Over the past decade, QDM technology has matured significantly, demonstrating broad utility in bioscience, electronic diagnostics, geology, and condensed-matter physics, and is now transitioning from laboratory instruments to commercial products. However, two major challenges remain. First, most QDM-based magnetic microscopy still relies on optically detected magnetic resonance (ODMR), which constrains both sensitivity and sensing bandwidth. Second, the use of CCD cameras in typical QDM implementations limits temporal resolution and restricts access to advanced pulsed-sensing techniques.

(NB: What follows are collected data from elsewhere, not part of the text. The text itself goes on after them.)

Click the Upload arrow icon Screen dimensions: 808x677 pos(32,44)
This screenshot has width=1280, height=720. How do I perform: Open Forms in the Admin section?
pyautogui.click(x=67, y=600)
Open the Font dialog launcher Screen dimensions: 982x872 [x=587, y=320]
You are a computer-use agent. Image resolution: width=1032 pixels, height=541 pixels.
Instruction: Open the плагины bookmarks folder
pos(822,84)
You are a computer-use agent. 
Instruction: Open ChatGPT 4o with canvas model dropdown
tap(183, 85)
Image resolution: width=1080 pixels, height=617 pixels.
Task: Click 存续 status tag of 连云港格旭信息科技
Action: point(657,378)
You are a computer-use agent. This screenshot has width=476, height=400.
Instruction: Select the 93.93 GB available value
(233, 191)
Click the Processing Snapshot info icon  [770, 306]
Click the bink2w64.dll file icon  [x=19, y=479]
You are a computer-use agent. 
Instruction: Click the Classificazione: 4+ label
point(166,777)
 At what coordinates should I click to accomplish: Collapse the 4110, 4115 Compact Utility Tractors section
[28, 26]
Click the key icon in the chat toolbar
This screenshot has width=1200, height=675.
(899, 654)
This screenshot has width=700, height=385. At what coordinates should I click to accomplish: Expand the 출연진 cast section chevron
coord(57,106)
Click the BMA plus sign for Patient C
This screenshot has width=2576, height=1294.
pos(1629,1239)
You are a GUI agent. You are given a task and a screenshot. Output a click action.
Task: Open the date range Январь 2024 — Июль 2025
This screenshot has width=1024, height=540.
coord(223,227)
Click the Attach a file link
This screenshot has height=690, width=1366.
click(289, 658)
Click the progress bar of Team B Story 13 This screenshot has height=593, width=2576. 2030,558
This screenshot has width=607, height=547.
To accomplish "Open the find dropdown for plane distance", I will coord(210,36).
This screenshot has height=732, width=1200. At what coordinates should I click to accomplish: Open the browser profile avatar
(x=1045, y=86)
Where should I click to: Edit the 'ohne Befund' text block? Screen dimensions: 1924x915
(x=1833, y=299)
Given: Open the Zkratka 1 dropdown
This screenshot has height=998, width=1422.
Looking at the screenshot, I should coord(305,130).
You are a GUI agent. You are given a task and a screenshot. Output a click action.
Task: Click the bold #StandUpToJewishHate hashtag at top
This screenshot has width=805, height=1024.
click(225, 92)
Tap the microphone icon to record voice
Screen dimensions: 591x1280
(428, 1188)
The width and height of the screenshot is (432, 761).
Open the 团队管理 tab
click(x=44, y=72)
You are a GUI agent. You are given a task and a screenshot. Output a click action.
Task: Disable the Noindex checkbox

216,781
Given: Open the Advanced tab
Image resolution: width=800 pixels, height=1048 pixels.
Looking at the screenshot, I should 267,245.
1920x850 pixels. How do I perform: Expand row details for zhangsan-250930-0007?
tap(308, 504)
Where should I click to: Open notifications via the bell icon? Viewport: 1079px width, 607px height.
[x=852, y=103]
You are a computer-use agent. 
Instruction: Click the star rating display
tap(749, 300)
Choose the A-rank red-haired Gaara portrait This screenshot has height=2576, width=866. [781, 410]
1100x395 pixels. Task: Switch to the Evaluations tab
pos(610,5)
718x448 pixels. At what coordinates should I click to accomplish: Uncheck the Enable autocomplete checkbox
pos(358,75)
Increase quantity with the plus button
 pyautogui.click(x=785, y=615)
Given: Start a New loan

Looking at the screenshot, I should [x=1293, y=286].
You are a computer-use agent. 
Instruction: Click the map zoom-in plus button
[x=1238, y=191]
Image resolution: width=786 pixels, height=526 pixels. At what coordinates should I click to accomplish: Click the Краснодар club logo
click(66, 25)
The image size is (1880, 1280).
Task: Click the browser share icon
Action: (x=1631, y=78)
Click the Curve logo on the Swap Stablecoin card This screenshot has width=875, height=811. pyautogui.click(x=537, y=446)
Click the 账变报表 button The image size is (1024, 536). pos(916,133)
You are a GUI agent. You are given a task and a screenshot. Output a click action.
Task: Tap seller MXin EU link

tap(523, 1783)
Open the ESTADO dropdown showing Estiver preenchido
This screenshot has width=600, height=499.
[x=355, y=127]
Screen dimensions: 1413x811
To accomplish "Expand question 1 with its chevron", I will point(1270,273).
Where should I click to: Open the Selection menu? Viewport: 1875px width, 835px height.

This work advances a next-generation QDM for quantum magnetic microscopy. On the hardware side, we design and construct a QDM platform incorporating a high-speed lock-in camera operating at kiloframes per second and an arbitrary waveform generator (AWG) for executing advanced quantum sensing protocols. These improvements enable the application of established pulsed sensing techniques, previously not demonstrated in a wide-field imaging format, to QDM. We demonstrate static and broadband magnetic imaging using Ramsey sequences, narrowband signal imaging with dynamical decoupling protocols, and nuclear magnetic resonance (NMR) imaging using the coherently averaged synchronized readout (CASR) technique. Finally, we benchmark the system’s sensitivity and spatial resolution, demonstrating substantial improvements enabled by the advanced hardware and pulsed-sensing capabilities. With the enhanced sensitivity and temporal resolution, this work expands the range of signals and phenomena that QDM can image, paving the way for broader scientific and technological applications.